┌─ PROVIDED PASSAGE
= 2008 International League season =

The 2008 International League season was the 125th season of the Triple-A International League. It took place between April and September 2008.

In the semifinal playoff rounds, the Scranton/Wilkes-Barre Yankees defeated the Pawtucket Red Sox 3-1 and the Durham Bulls defeated the Louisville Bats 3-1. The Scranton/Wilkes-Barre Yankees defeated the Durham Bulls 3-1 in the championship series to win the Governors' Cup.

==Attendance==

| Rk | Team | MLB Parent | Attendance |
|---|---|---|---|
| 1 | Pawtucket Red Sox | Boston Red Sox | 643,049 |
| 2 | Louisville Bats | Cincinnati Reds | 638,777 |
| 3 | Indianapolis Indians | Pittsburgh Pirates | 606,166 |
| 4 | Lehigh Valley IronPigs | Philadelphia Phillies | 602,033 |
| 5 | Buffalo Bisons | Cleveland Indians | 590,386 |
| 6 | Toledo Mud Hens | Detroit Tigers | 584,596 |
| 7 | Columbus Clippers | Washington Nationals | 537,889 |
| 8 | Durham Bulls | Tampa Bay Rays | 514,281 |
| 9 | Scranton/Wilkes-Barre Yankees | New York Yankees | 496,658 |
| 10 | Rochester Red Wings | Minnesota Twins | 490,806 |
| 11 | Norfolk Tides | Baltimore Orioles | 433,767 |
| 12 | Syracuse Chiefs | Toronto Blue Jays | 392,028 |
| 13 | Charlotte Knights | Chicago White Sox | 312,290 |
| 14 | Richmond Braves | Atlanta Braves | 289,570 |
|  | Season Total |  | 7,132,296 |

==Final regular season standings==
===North Division===

| North Division | W | L | Pct. | GB |
|---|---|---|---|---|
| Scranton/Wilkes-Barre Yankees | 88 | 56 | .611 | — |
| Pawtucket Red Sox | 85 | 58 | .594 | 2½ |
| Rochester Red Wings | 74 | 70 | .514 | 14 |
| Syracuse Chiefs | 69 | 73 | .486 | 18 |
| Buffalo Bisons | 66 | 77 | .462 | 21½ |
| Lehigh Valley IronPigs | 55 | 89 | .382 | 33 |

Pawtucket clinched the wild card berth.
└─
┌─ INPUT DATA
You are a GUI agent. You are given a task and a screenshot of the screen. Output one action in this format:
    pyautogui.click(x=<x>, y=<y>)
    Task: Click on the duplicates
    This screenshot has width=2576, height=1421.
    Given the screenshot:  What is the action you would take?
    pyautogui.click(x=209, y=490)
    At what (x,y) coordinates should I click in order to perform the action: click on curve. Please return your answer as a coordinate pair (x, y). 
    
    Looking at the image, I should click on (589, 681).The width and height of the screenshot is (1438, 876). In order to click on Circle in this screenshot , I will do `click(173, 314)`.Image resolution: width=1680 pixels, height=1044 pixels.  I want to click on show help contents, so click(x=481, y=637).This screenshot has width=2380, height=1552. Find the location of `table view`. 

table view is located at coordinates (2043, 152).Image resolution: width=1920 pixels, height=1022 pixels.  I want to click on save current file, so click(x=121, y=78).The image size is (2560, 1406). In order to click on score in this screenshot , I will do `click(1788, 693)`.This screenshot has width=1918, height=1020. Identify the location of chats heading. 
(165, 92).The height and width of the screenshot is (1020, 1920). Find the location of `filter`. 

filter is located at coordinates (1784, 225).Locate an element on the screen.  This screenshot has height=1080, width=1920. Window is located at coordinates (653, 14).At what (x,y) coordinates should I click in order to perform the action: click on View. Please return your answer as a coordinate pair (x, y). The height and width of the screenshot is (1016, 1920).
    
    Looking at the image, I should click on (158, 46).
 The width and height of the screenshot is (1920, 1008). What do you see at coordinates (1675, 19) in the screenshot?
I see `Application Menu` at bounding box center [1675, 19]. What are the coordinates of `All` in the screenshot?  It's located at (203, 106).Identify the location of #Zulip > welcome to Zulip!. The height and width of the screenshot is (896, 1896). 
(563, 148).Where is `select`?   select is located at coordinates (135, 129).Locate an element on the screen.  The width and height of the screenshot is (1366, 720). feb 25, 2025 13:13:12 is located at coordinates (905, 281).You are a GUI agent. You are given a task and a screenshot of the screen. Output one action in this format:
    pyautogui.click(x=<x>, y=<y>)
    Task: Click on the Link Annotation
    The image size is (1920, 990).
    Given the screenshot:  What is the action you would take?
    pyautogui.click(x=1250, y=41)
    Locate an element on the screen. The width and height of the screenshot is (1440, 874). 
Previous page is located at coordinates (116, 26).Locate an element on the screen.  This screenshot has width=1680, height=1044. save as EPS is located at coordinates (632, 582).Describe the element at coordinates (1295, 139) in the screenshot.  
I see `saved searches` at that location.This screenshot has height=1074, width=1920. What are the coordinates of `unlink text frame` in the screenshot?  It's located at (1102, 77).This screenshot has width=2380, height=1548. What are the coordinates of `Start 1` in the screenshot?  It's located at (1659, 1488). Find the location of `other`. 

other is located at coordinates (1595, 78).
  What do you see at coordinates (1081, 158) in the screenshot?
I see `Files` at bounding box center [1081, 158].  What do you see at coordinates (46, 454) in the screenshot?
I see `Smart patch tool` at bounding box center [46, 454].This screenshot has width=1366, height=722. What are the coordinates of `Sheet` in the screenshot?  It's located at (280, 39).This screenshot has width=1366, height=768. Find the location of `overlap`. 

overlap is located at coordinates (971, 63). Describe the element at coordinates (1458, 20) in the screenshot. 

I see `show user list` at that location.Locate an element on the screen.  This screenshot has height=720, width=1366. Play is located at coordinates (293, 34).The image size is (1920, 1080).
└─
WHAT THIS EXERCISE ASKS:
- a) Using the attendance table in the 2008 International League season text, list every team that drew more than 600,000 fans.
- b) Please continue the 2008 International League season text from its final sentence.

RESULTS:
- a) Pawtucket Red Sox (643,049), Louisville Bats (638,777), Indianapolis Indians (606,166), Lehigh Valley IronPigs (602,033)

- b)
===South Division===

| South Division | W | L | Pct. | GB |
|---|---|---|---|---|
| Durham Bulls | 74 | 70 | .514 | — |
| Norfolk Tides | 64 | 78 | .451 | 9 |
| Charlotte Knights | 63 | 78 | .447 | 9½ |
| Richmond Braves | 63 | 78 | .447 | 9½ |

===West Division===

| West Division | W | L | Pct. | GB |
|---|---|---|---|---|
| Louisville Bats | 88 | 56 | .611 | — |
| Toledo Mud Hens | 75 | 69 | .521 | 13 |
| Columbus Clippers | 69 | 73 | .486 | 18 |
| Indianapolis Indians | 68 | 76 | .472 | 20 |

==Playoffs==
The following teams qualified for the postseason: Durham Bulls, Louisville Bats, Pawtucket Red Sox, and Scranton/Wilkes-Barre Yankees.

Scranton played in the Triple A Championship Game but lost to the defending champions, the Sacramento River Cats. This marks the first time a defending champion successfully defended its title.